3. Aunt Sylvia's Game
As a child, I played a lot of card games. In addition to such standards as War, Crazy Eights, and Hearts, my sisters and I played a gob of solitaire, including an obscure two-deck monstrosity that my sisters picked up from a distant relative, Aunt Sylvia—whose location on the Schaub family tree is a complete mystery to me. Here's how it works:

After shuffling the two decks together, you turn cards over one at a time filling 13 piles in sequence. From your supply, you set a card aside face down to form a new stock pile every time any of the following happens:
A. The turned card lands in its corresponding pile (such as a four landing in the fourth pile, or a queen in the twelfth pile).
B. You turn up an ace or a king.
C. You complete a round of adding a card to each pile.

Thus, if you turn up an ace in the first pile, you add two cards to the new stock pile (one for A and another for B). If you turn up a king in the 13th pile, you add three cards to the stock pile (one for A, one for B, and one for C).

In a typical layout you'll have around six cards in each pile, with 26 cards (more or less) in the new stock pile. If you've been less lucky in the layout you may have seven cards in the first few piles and fewer than 26 in the stock pile; if you've been fortunate you may have only five in the last few piles and few more cards in the stock pile.

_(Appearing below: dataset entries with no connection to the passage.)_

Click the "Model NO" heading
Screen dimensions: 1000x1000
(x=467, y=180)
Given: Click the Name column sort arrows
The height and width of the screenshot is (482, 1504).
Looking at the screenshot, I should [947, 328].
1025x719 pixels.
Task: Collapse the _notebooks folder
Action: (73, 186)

Once the layout is complete, you turn over cards from the new stock pile one at a time. If, say, you turn over a seven, then you pick up the seventh pile and can look at every card--all the while retaining their order in the pile. Based on what's in that pile, plus the top card on the other 12 piles, you can move cards from the 13 piles onto eight discard piles: there are two for each suit; one built from the ace up to the king, and the other from the king down to the ace. After completing all the moves that are possible (or that you choose to make), you return the pile that you had fanned out to its place in the layout and draw a new card from the stock pile, repeating this process until the stock pile is exhausted.

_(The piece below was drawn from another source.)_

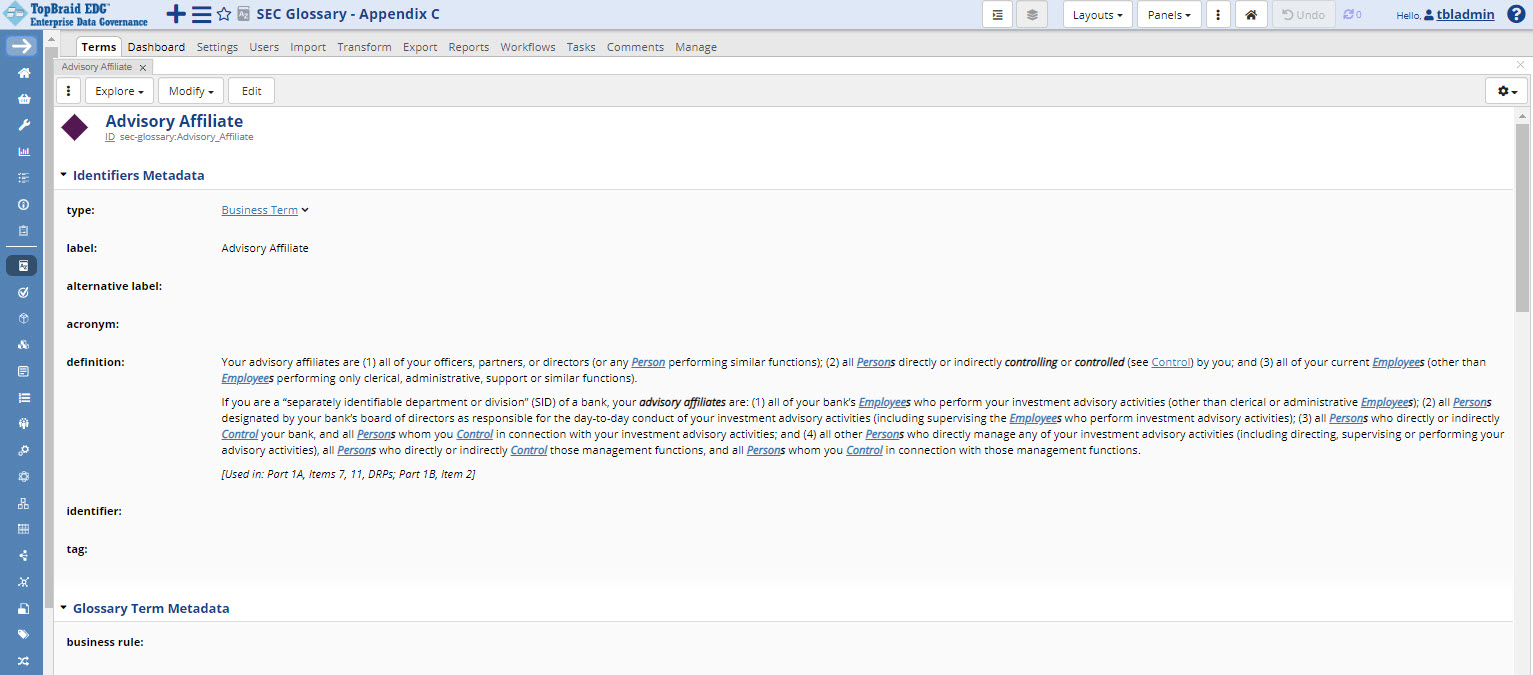Open the wrench icon in left sidebar

point(23,125)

The object is to collapse all the cards into the eight discard piles. Until Wednesday, I'd never won.

There is one more nuance to the rules. As the two discard piles in a given suit approach each other, there is a special point where the card wanted in one pile is the exposed card in its mate (this will happen whenever you have exactly 13 cards in the two piles combined, which is halfway toward the 26 you are trying to get into those two piles). At that point, and that point only, you are allowed to move cards from one discard pile onto the other, to take advantage of accessing a card in that suit that is currently available in the 13 piles.

Also, if the same card is available in two places, you are allowed to peek underneath both to see if you have a preference for which one to take.

It is almost impossible to win this game. Most attempts result in only half the cards (or less) making it into the eight discard piles. Wednesday though, just outside Salt Lake City, my ship came in. On the very last card I turned from the stock pile, I was able to play over 20 cards to win the game. It was an exceptionally lucky finish. Woohoo!

This took 55 years, and I don't know if I'll ever play that game again. (How could I ever derive more satisfaction from it than I got today?)

Now I'm wondering about the existential meaning of it all. Should I buy a lottery ticket, or be prepared to die?